How humans can hold back tech-enabled disinformation
Andy Carvin of the Atlantic Council explains the real-world stakes of virtual disinformation — and why real people are key to solving it.


Reality issue
It’s easy to get caught up in discussion about virtual worlds and forget that they have impact in our real world as well. The intersection of reality and information is fraught today and could get worse in the future. Andy Carvin, managing editor of the Digital Forensic Research Lab at the Atlantic Council, and his global team research the spread of disinformation in real time and trace its sources. Rampant disinformation is a problem that arguably is made worse by technology. Carvin thinks the solution, however, is human, and the window to solve it very well might be closing.
Matt Carmichael: What does the DFR Lab do?
Andy Carvin: As we all learned in the 2016 election, there are governments willing to spend a lot of money to interfere with democratic processes around the world. Our team tries to track them down, catch them in the act, figure out the reasons why they’re running these campaigns and, whenever possible, identify the institutions behind them and reverse engineer how they were put together.
Carmichael: Is the lab mostly focused on political disinformation?
Carvin: COVID-19 was an enormous shift for us. We were already looking into public health as a disinformation space, but then ended up shifting gears for more than half the team for a good chunk of two years, trying to identify all the COVID disinformation.
Carmichael: How big of a problem is this today?
Carvin: The problem is larger than I think any of us are able to get our heads around because there’s really no barrier to entry in cost. But it’s gotten more sophisticated where entire troll farms or call centers are running personas that have talking points with very clear influence goals, very clear persona histories that have been built up — sometimes over seven or eight years. It’s in every corner of the globe and every country as best we can tell.
Carmichael: Why is disinformation so effective?
Carvin: It’s hard to be immune from disinformation when any given community or population has lost trust in government and public institutions. It’s ripe for exploitation, whether you’re trying to make a quick buck with some snake oil you’re trying to sell during the pandemic, or if you’re trying to change the course of history by planting excuses for engaging in war against a country that has not attacked you first.
Carmichael: What will it take to make any of this better?
Carvin: While fact checking is an enormously important role played by news organizations and other entities, it’s fundamentally defensive because [the disinformation] is already circulated and quite likely the damage has been done.
Carmichael: Is there any way to combat this?
Carvin: Some of the most effective people I’ve ever seen talking with American veterans, for example, about disinformation are not only former veterans, but former veterans who've gone down their own rabbit holes and had to dig themselves out. Solving and mitigating the impact of disinformation ultimately is going to have to happen at a community level, driven by the idiosyncrasies of any given culture and by identifying people in those communities [who are] still trusted by those who've lost hope in everyone else.
Carmichael: Technology is probably going to make this worse in a lot of ways in terms of synthetic media.
Carvin: Yep.
Carmichael: Will we eventually have AI assistants to tell us what’s real and what’s not — like a browser plugin?

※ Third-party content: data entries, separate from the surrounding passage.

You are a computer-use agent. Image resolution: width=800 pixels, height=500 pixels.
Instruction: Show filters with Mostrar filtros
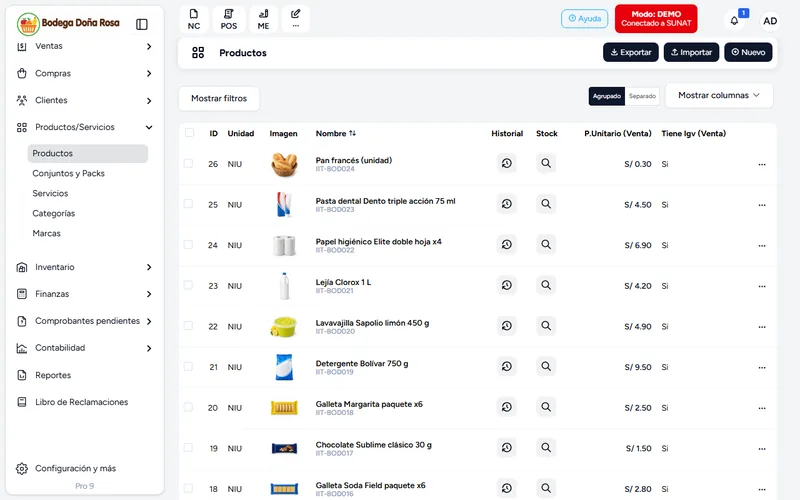pyautogui.click(x=219, y=98)
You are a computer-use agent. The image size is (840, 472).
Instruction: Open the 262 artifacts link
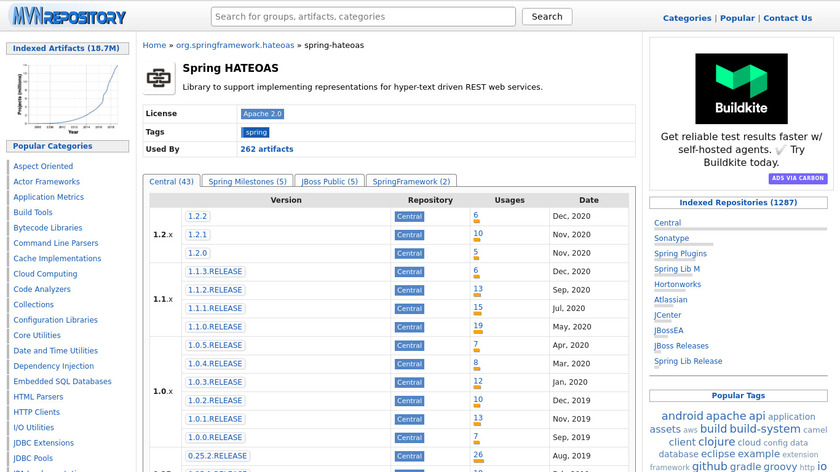pyautogui.click(x=267, y=149)
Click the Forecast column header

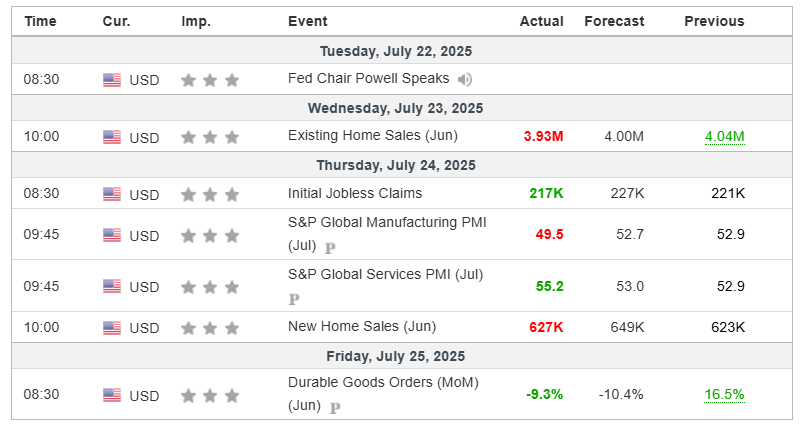(614, 22)
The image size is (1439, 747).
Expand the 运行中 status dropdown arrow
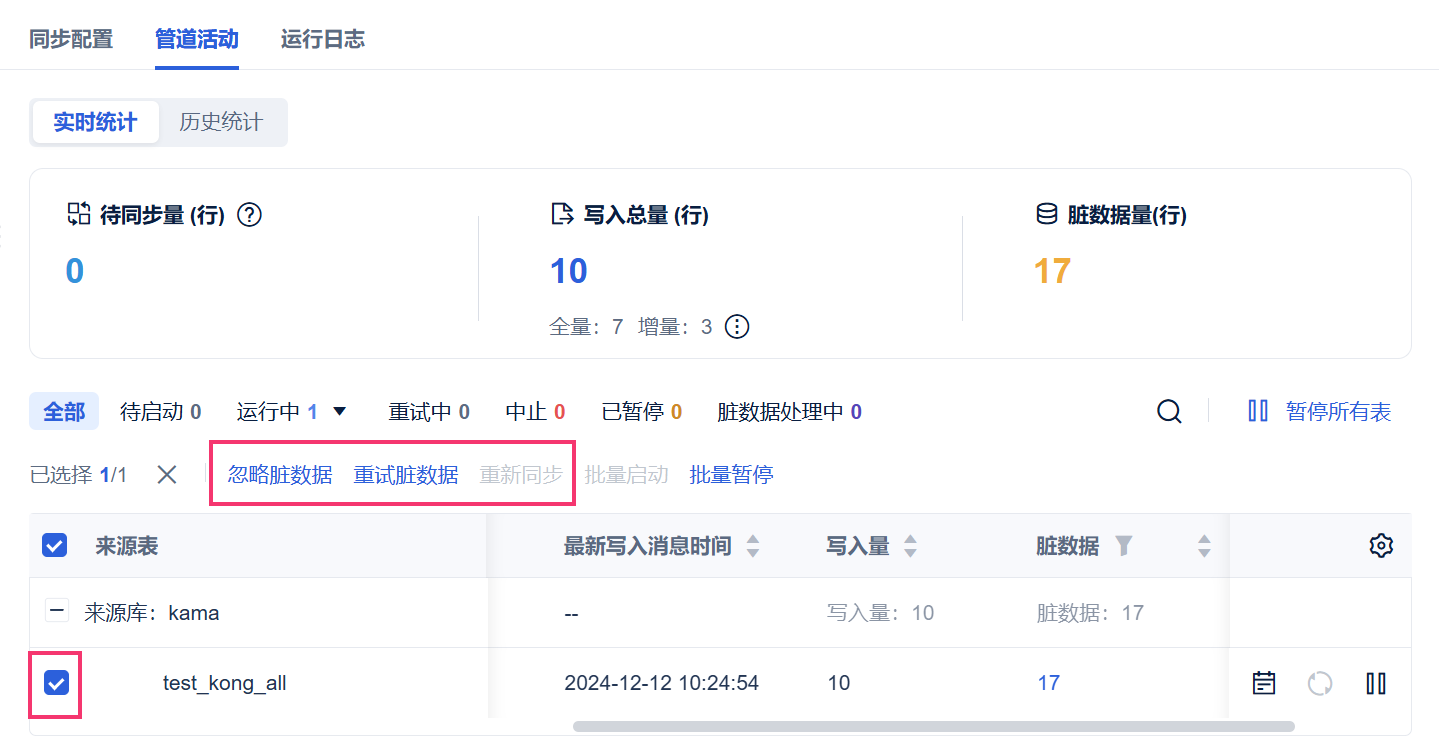pyautogui.click(x=339, y=411)
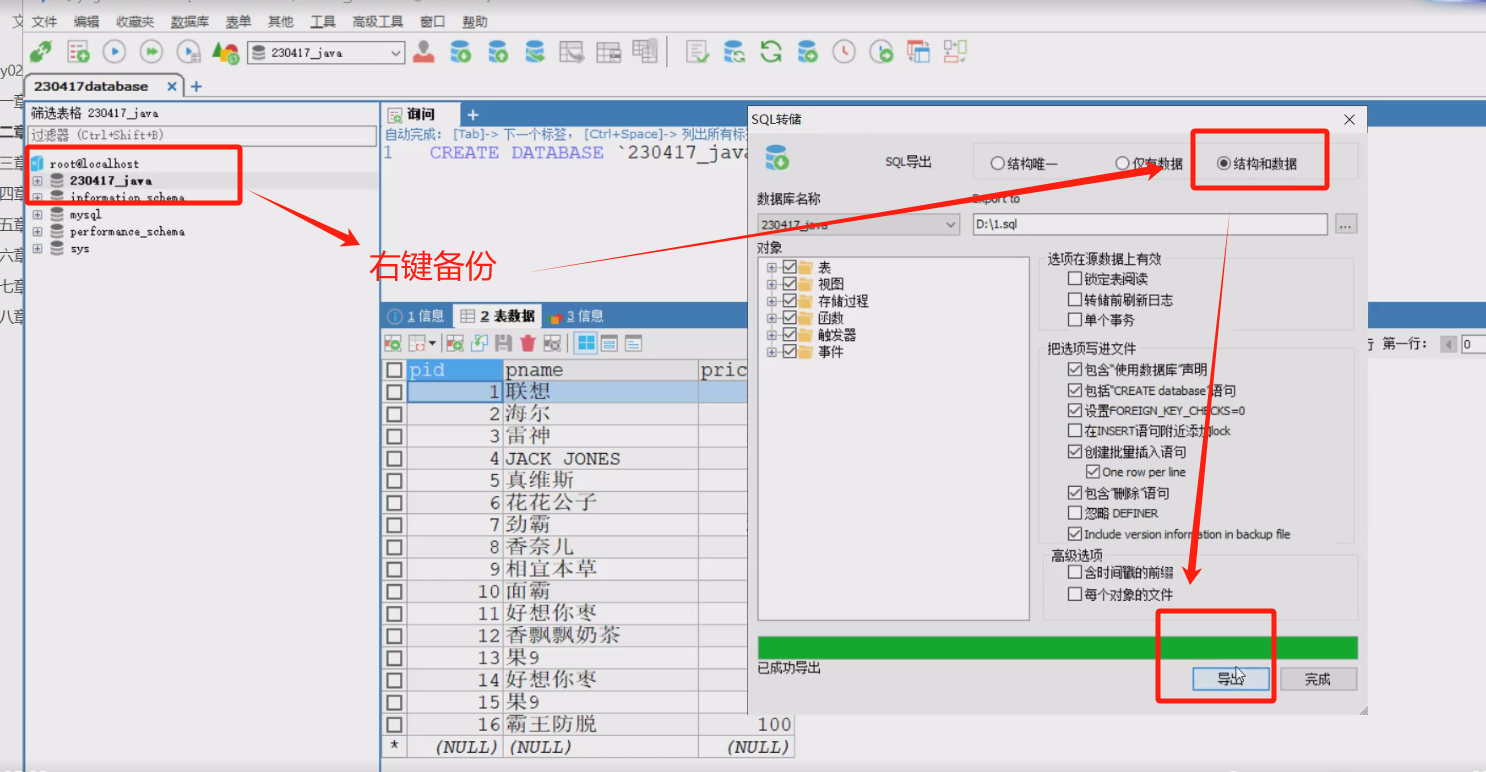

Carvin: I think tools like that are inevitable. But I think we’re also in a cat-and-mouse game here in which bad actors who are creating new technologies or new methodologies for spreading disinformation read the latest research in journals that study information warfare. I once had a chance to interview someone employed by a company that engaged in disinformation for hire. And the very first thing he said was that he was a big fan of the DFR lab. It's flattering and maddening at the same time.
Carmichael: So, it’s back to trusting each other and our shared values?
Carvin: Yeah, it goes to the issue of what can we be doing to rebuild trust and bonds within a community in which neighbors are more likely to give each other the benefit of the doubt and people are less likely to judge others based on slices of their demographics or their associations or affiliations. In some ways the reason why we have such a huge disinformation problem right now is because the internet and public discourse had already deteriorated to the point where too many people were already looking for an excuse to not trust someone. Disinformation is an enormous problem, but loss of trust within our culture and within our institutions is what's allowing that to happen.